Wednesday, January 18, 2012

Theology as Divine Possibility.

After reading about Radical Orthodoxy all evening, I found this respite:

"For Karl Barth, theology is, human speaking, an impossibility; where it nevertheless becomes possible, it does so only as a divine possibility. A theology which has truly understood this will be one which finds its basis - not once, but again and again - in the Realdialektik of the divine veiling and unveiling. It will be a theology which takes seriously the reality of divine action not only on the level of the theological epistemology it presupposes but also on the level of the theological method it employs. On the other hand, the employment of a method which could succeed in the tasks appointed for it by its human practitioners whether God exists or not - which, in fact, would not be altered in the least by a confession of the nonexistence of God - would reduce theology to something humanly achievable, manipulable, controllable. It would reduce theology to a regular, bourgeois science alongside all other sciences."

- Bruce McCormack, Orthodox and Modern, 112.

4 comments:

Matthew Frost said...

Bingo. Barth has no problem with theology being a science, but it cannot proceed etsi Deus non daretur. It cannot proceed as though it doesn't matter whether its object exists or not. No proper science can.

As with the whole kerfluffle with Adam a while back, you may trust this object or not, but to do theology you must know that the object has an external, independent existence. That it does not depend on you, whether or not you depend on it.

So much of the problem I see with RO and Milbank is the same problem I see with the complementarian Evangelicals. And your title sets up the alternative very well! I don't want to say that it's about "religion" -- because religion isn't a dirty word. But it is about culture, about theology as human possibility, built out of a specific ideal of human traditionalism.

Kait Dugan said...

"As with the whole kerfluffle with Adam a while back, you may trust this object or not, but to do theology you must know that the object has an external, independent existence. That it does not depend on you, whether or not you depend on it."

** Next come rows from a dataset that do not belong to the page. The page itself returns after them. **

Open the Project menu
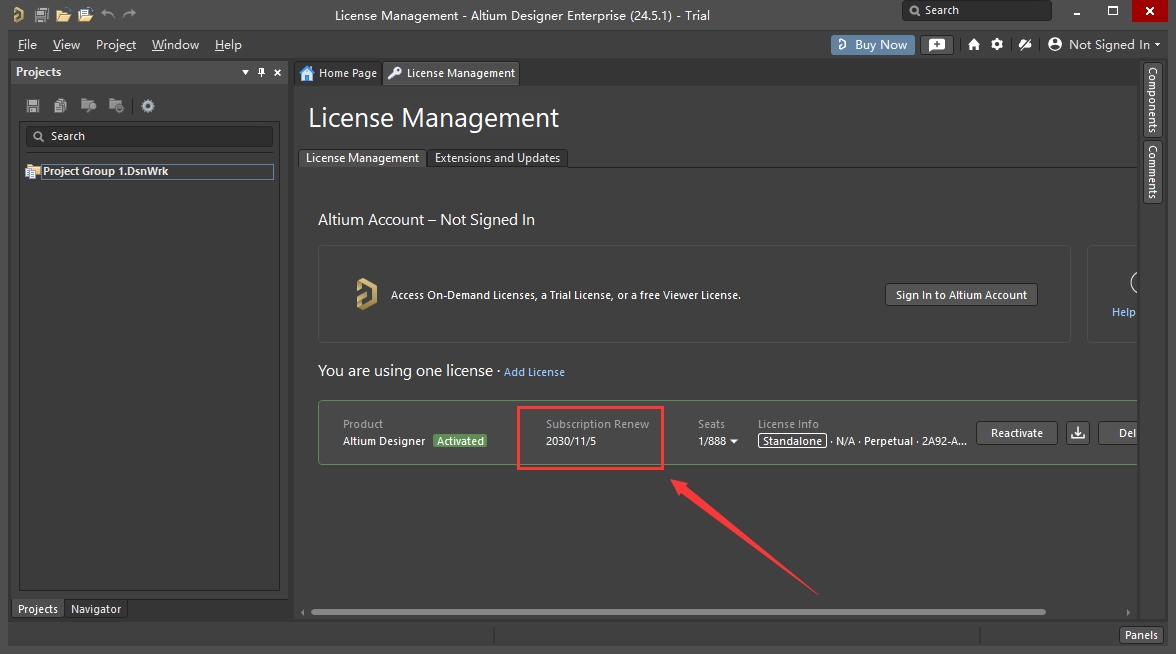The image size is (1176, 654). click(116, 45)
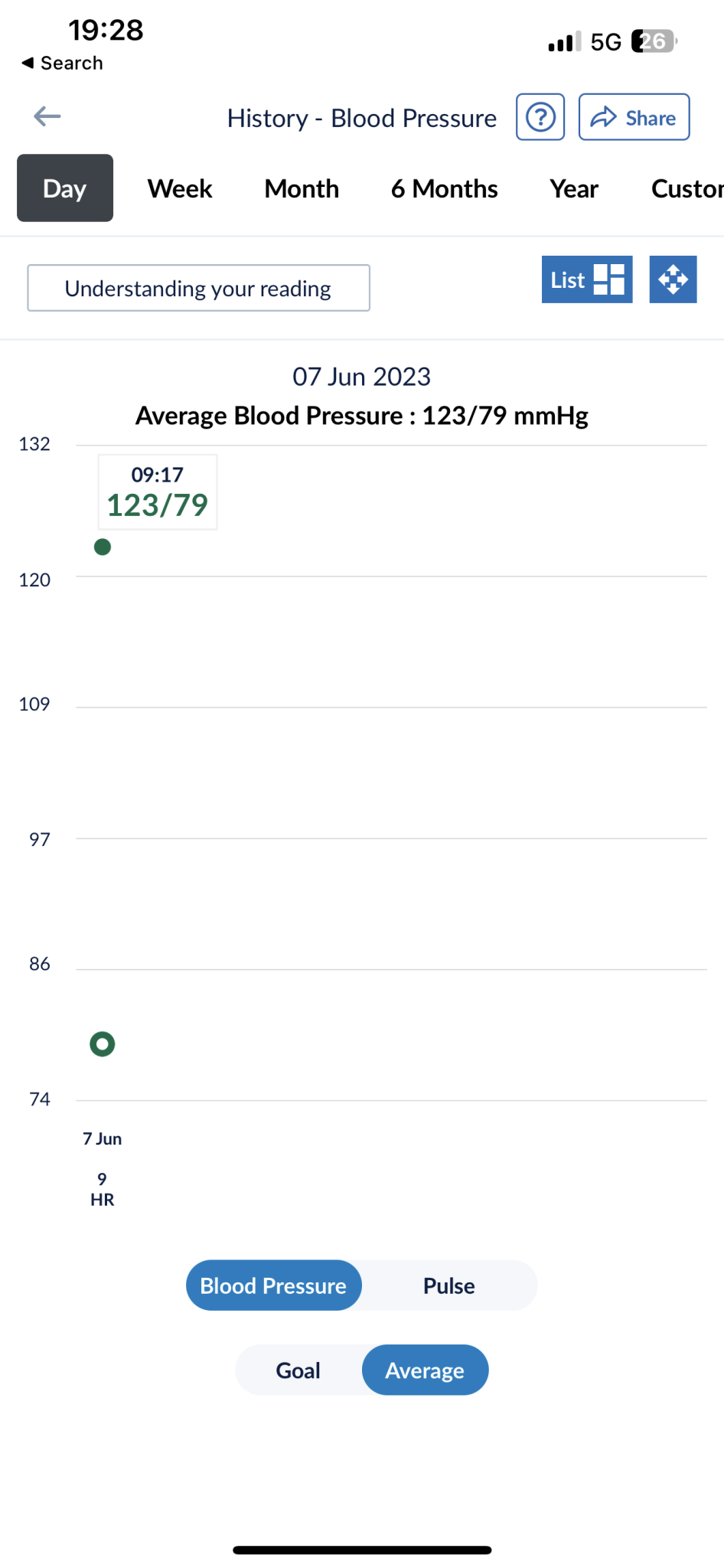The height and width of the screenshot is (1568, 724).
Task: Open the help question mark icon
Action: [540, 117]
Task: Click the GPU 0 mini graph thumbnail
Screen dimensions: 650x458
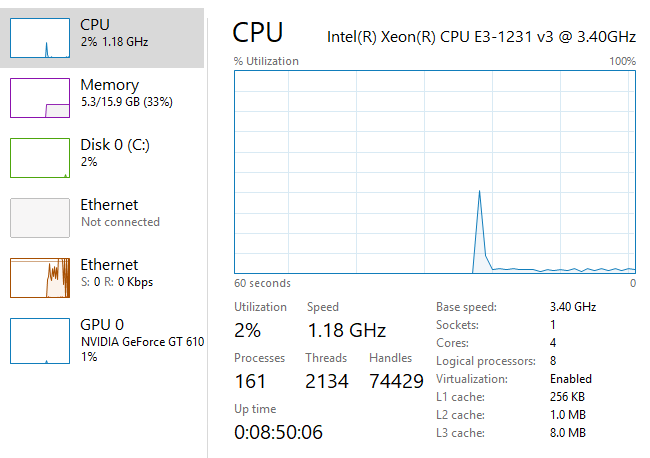Action: tap(40, 340)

Did I give the impression that I thought otherwise?

Matthew Frost said...

Certainly not! I thought of your post on "The Freedom of Theology" as in many ways the proper response to his problem with "Theology and the Church." I see this in the same line. Whether or not we take faith to be necessary changes what kind of theology we do, and you asked the question properly. But whether or not we credit the object of theology with our trust, or deal with God according to any particular rubric, we must deal with God to be doing theology -- this seems like a common point.

thedescribe said...

Doesn't this quote actually apply to something called 'doxology' as opposed to theology? Or at the very least shouldn't there be some division like Rowan Williams critical, communicative, and celebratory theology (from what I remember). It seems to much is getting conflated into this singular term 'theology'.